[Stored data]
__________________________________________________
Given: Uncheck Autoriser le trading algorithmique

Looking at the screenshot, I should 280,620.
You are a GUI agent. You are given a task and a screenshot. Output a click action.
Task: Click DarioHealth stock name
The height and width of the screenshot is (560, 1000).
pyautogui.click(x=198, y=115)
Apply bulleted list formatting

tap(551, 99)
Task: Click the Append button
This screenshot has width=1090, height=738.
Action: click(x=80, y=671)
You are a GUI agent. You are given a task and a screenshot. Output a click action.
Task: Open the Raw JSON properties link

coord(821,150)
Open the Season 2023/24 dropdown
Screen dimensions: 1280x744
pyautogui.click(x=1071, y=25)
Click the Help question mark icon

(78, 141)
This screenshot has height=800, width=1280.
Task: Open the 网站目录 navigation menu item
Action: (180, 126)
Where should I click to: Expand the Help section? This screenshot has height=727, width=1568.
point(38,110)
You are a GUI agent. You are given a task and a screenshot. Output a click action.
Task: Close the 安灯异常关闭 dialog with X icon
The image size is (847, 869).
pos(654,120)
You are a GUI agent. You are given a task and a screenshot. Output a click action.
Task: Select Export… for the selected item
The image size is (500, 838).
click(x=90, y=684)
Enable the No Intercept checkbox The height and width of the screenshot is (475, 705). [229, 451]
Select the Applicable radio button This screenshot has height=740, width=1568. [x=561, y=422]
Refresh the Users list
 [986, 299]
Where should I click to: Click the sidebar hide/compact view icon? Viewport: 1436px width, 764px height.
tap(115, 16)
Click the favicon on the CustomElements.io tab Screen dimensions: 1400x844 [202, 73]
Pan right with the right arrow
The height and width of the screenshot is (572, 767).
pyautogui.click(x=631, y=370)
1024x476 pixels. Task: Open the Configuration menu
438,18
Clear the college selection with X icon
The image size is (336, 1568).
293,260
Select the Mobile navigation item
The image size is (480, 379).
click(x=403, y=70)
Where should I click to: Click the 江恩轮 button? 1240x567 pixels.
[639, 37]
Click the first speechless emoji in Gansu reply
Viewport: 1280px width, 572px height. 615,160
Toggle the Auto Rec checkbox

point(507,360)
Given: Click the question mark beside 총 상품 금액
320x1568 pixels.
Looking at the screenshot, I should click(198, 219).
__________________________________________________
(WORK TO BE COMPLETED)
Starting with the line that contains "Where should I click to: Click the sidebar", restate every line through the end of the records above, exactly and with no other lines.

(FINAL ANSWER)
Where should I click to: Click the sidebar hide/compact view icon? Viewport: 1436px width, 764px height.
tap(115, 16)
Click the favicon on the CustomElements.io tab Screen dimensions: 1400x844 [202, 73]
Pan right with the right arrow
The height and width of the screenshot is (572, 767).
pyautogui.click(x=631, y=370)
1024x476 pixels. Task: Open the Configuration menu
438,18
Clear the college selection with X icon
The image size is (336, 1568).
293,260
Select the Mobile navigation item
The image size is (480, 379).
click(x=403, y=70)
Where should I click to: Click the 江恩轮 button? 1240x567 pixels.
[639, 37]
Click the first speechless emoji in Gansu reply
Viewport: 1280px width, 572px height. 615,160
Toggle the Auto Rec checkbox

point(507,360)
Given: Click the question mark beside 총 상품 금액
320x1568 pixels.
Looking at the screenshot, I should click(198, 219).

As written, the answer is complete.